Emerging new world order scary

17 Feb, 2019 - 00:02 0 Views
Emerging new world order scary

The Sunday Mail

 

Editorial Comment 

On Valentines’ Day last week, Zimbabwe received an unusual present from the European Union.

Ordinarily, while the day — which is emblematic of love — is usually associated with heavenly-scented roses, Harare got thorns instead of rose petals.

In its wisdom, the 28-member bloc decided to renew sanctions against individuals and entities in Zimbabwe ostensibly because of alleged recent “State-sponsored violence”.

It seems fortuitous that the pronouncement comes one month to the day — January 14 — when the MDC-Alliance, which was nailed by the Kgalema Motlanthe-led commission for the August 1 2018 violence that claimed six lives, again instigated violent demonstrations that left an extensive trail of destruction in its wake.

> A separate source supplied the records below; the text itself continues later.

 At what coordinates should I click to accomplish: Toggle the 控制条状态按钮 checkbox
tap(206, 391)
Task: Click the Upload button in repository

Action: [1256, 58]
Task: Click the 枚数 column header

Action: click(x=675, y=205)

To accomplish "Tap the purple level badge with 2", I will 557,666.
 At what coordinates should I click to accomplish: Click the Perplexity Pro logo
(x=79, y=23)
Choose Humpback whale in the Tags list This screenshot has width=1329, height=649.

But the EU are laggards: Washington had long nailed its colours to the mast by renewing Zidera on August 9 2018 — 10 days after the July 30 elections.

The temptation is to believe that Brussels and Washington have taken the moral high ground. Or have they?

If that were the case, Washington and Brussels would have rained fire and brimstone on Riyadh (Saudi Arabia) after the gruesome assassination of Washington Post columnist Jamal Kashoggi in the Saudi Arabian embassy in Ankara, Turkey.

Suffice to say, global diplomacy is now synonymous with strategic national interests. One has to take Zimbabwe’s current unenviable circumstances within the context of new geopolitical dynamics, which are prompted by the rise of two global superpowers — Russia and China.

The unipolar world, which has subsisted since the collapse of the USSR in December 26 1991, is slowly giving a new multipolar world.  Quite frankly, both Democrats and Republications are currently feeling threatened by the emerging new world order.

This is precisely the reason why Beijing has had to contend with extortionate tariffs, while Moscow is battling sanctions.

But this is where it gets scary.

Moscow is faring well even under sanctions.

In August last year, US-based credit ratings firm, Fitch Ratings, noted that Russia had a positive outlook on Russia because of “continued progress in strengthening the economic policy framework underpinned by a more flexible exchange rate, a strong commitment to inflation-targeting and a prudent fiscal strategy”.

This is making Washington uneasy, and such unease has sparked a scramble for strategic positions around the world.

Developments in Djibouti (where there is a scramble to control the port that is strategic for global trade), Venezuela and Zimbabwe, which is centrally located in Southern Africa region, are quite instructive.

That the US is prepared to spend $200 million on a listening post — nay, embassy — in Harare should be telling enough.

Washington and Brussels, however, say for Zimbabwe to regularise its relations with them, the Zanu-PF Government should dialogue with the opposition, and not just any opposition, but the MDC-Alliance.

And they expect no other arrangement than a Government of National Unity (GNU). How absurd.

But this is not surprising in view of the new “camel-nose” diplomacy that is being pursued by the West, where a small, seemingly innocuous act will open the door for larger, clearly undesirable actions.

Far from being a Trojan Horse, the MDC-Alliance has now mutated to a Camel Nose. So, whither Zimbabwe?

Well, as the President hinted yesterday, the country will not continue moaning interminably, but will be pragmatic in pushing for mutual beneficial relations in its engagement and re-engagement.

It is clear that the sanction-busting route that has been taken by Moscow through prudential fiscal management is the same that is now being pursued by Harare.  Step-by-step and block-by-block, the country is slowly finding its feet.

What is encouraging is that even the most conservative forecast released by the World Bank on January 18 this year expects the country’s economy to grow by 3,7 percent this year, which is more than 3,1 percent projected in the 2019 National Budget.

The rate is marginally higher than the estimated regional average of 3,4 percent.

But critics and detractors will always be with us, but their negative energy will not count for much.

Just as Theodre Roosevelt, the 26th president of the US, said in 1910: “It is not the critic who counts; not the man who points out how the strong man stumbles, or where the doer of deeds could have done them better. The credit belongs to the man who is actually in the arena, whose face is marred by dust and sweat and blood; who strives valiantly; who errs, who comes short again and again, because there is no effort without error and shortcoming; but who does actually strive to do the deeds; who knows great enthusiasms, the great devotions; who spends himself in a worthy cause; who at the best knows in the end the triumph of high achievement, and who at the worst, if he fails, at least fails while daring greatly, so that his place shall never be with those cold and timid souls who neither know victory nor defeat.”